To determine the association between time to definitive surgical management and the rates of nonunion and infection in open fractures resulting from blunt trauma. To determine the association of other clinical determinants with these same adverse events.

DESIGN

Retrospective review of a consecutive series of open long bone fractures.

SETTING

Referral trauma center with transport times often extending beyond eight hours from the time of injury.

PATIENTS

A total of 227 skeletally mature patients with 241 open long bone fractures were treated between January 1996 and December 1998; 215 fractures were available for review at a minimum of twelve months postinjury.

INTERVENTION

Medical charts of all patients were reviewed using a standardized data collection form.

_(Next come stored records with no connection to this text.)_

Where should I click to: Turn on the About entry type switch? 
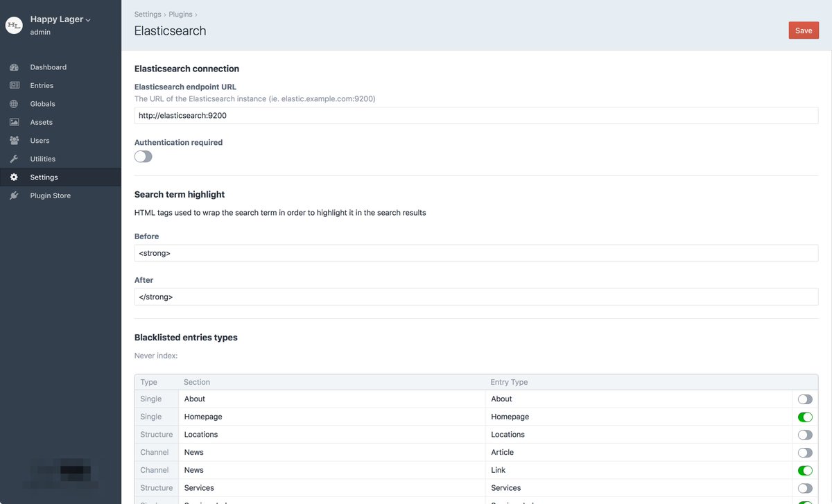point(804,399)
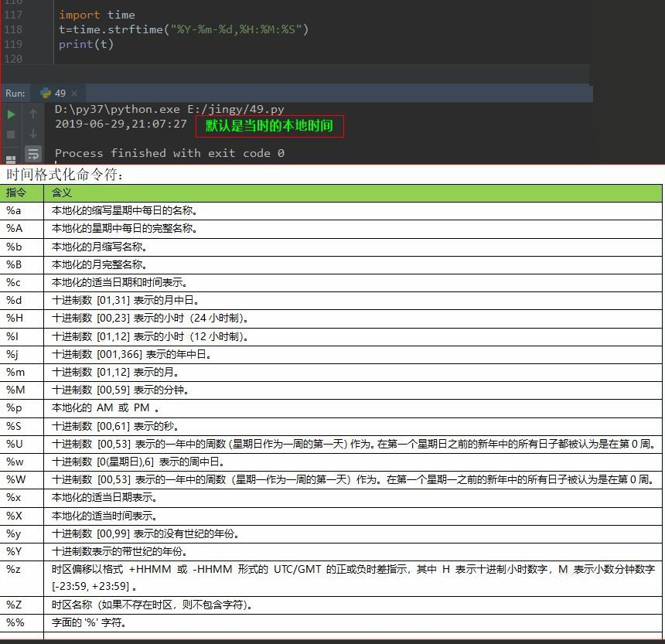Rerun the script with green play button
This screenshot has height=644, width=665.
click(11, 114)
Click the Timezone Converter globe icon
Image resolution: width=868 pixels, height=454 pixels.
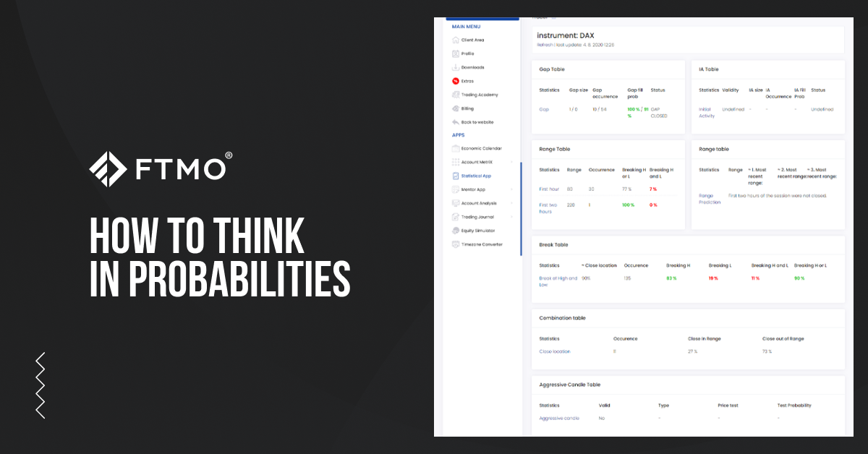click(456, 244)
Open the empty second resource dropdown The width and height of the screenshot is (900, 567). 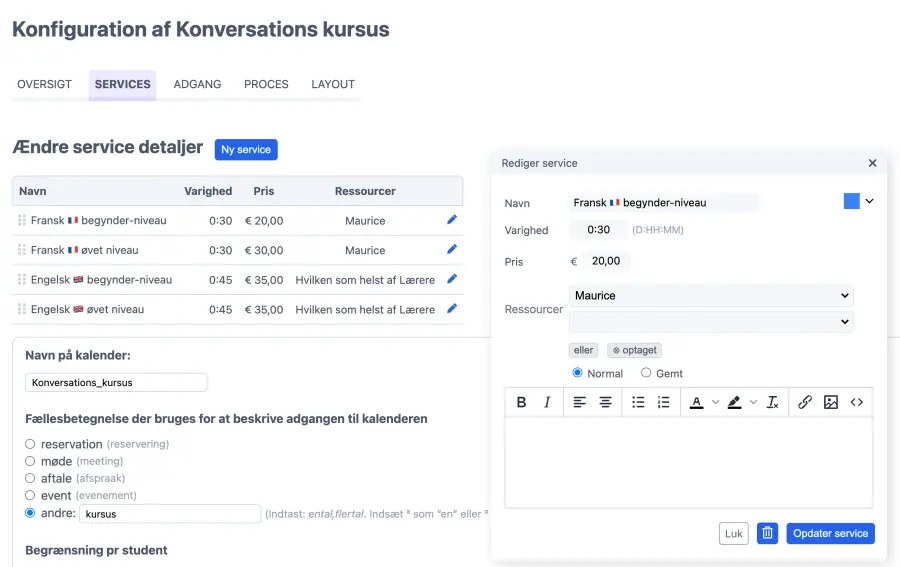(x=711, y=322)

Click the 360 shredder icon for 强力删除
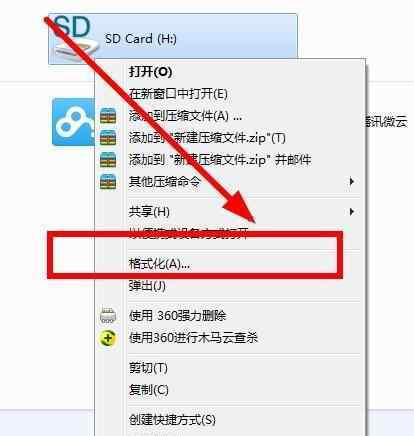(108, 315)
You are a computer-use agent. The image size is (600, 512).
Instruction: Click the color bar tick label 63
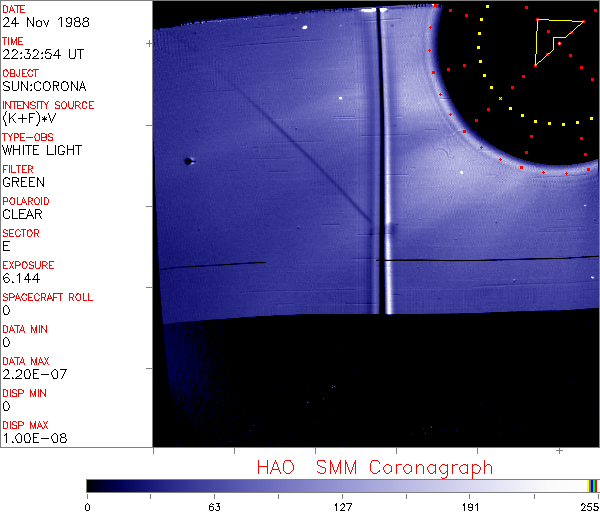point(215,505)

All available records and radiograph reports were inspected. All cases were followed to clinical and radiographic union of the fracture or until a definitive procedure for nonunion or deep infection was carried out.

MAIN OUTCOME MEASURES

Occurrence of deep infections or nonunions after fracture treatment.

RESULTS

The mean time to definitive treatment was eight hours and twenty-five minutes (range 1 hour 35 minutes to 30 hours 40 minutes). Forty patients went on to nonunion, and twenty developed a deep infection. In the final multivariate regression model, time was not a significant factor in predicting either nonunion or infection (p > 0.05). The strongest determinants for nonunion were found to be presence of infection and grade of injury (p < 0.05). The strongest predictors for the development of a deep infection were fracture grade and a lower extremity fracture (p < 0.05).

CONCLUSIONS

The risk of developing an adverse outcome was not increased by aggressive debridement/lavage and definitive fixation up to thirteen hours from the time of injury when early prophylactic antibiotic administration and open fracture first aid were instituted.